Neudeck: Ich denke, das Urteil ist nur ein Ausgangspunkt. Wir müssen in Europa jetzt begreifen, dass das die Frage der nächste fünf Jahre ist, die wird uns in Europa nicht mehr ruhen lassen. Wir haben sie noch gar nicht begriffen. Im Wahlkampf ist sie nicht vorgekommen, bei den Koalitionsverhandlungen kommt sie auch nicht vor, es wird spätestens dann sein, wenn diese jungen afrikanischen Migranten die kanarischen Ferieninseln überrennen, Gran Canaria, Teneriffa und Lanzerote.
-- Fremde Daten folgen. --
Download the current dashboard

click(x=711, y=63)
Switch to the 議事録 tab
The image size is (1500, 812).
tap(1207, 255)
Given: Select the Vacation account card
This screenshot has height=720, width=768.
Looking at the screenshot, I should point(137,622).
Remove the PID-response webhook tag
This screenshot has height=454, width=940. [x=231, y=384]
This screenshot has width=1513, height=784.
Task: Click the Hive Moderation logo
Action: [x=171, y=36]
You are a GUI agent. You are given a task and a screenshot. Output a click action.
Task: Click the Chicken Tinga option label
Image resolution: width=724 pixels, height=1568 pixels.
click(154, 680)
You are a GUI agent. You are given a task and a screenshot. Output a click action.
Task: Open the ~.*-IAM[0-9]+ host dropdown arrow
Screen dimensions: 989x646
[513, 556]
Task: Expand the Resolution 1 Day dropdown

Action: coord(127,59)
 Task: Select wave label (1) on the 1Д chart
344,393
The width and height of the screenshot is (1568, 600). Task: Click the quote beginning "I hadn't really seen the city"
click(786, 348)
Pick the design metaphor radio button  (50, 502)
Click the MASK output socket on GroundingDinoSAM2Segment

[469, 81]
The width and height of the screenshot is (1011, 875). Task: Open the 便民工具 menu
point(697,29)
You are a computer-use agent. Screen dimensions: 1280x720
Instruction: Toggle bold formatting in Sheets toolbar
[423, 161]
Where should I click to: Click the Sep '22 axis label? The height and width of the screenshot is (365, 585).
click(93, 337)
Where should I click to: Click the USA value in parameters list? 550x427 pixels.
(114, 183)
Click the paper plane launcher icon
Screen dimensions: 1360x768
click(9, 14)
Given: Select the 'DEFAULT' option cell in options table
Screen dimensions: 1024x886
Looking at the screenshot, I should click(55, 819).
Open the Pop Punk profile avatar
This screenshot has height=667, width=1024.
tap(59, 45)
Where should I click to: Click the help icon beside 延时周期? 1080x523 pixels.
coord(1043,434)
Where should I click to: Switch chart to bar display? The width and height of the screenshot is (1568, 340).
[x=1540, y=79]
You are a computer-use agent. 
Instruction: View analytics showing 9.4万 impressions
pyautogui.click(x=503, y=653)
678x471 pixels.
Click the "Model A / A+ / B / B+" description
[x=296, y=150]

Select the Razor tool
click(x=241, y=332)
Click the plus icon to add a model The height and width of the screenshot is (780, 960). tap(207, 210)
Dann wird uns klar werden: Wir müssen unsere Politik ändern. Wir müssen versuchen, dem Kontinent Afrika, dem es so dreckig geht, dort Leuchttürme zu schaffen, dort mit einzelnen Ländern so gute Verhältnisse zu schaffen, wirtschaftlichen Aufbau zu schaffen, Mikrokredite dort hinzubringen. So dass junge Menschen dort ihr Auskommen und ihre Perspektive haben. Das ist die wichtigere Aufgabe gegenüber allen See-Notrettungsaktionen.

domradio: Wie geht es mit Cap Anamur weiter nach diesem Urteil?
Neudeck: Cap Anamur hat eine ganz hervorragende Konsequenz aus dem Urteil gezogen: Die haben nämlich in der Zeit, in der alles noch in der Schwebe war, die Arbeit in afrikanischen Ländern so ausgeweitet und verstärkt, dass man davon ausgehen kann, dass das die Arbeit ist, dass weniger Menschen aus Afrika herausgehen wollen.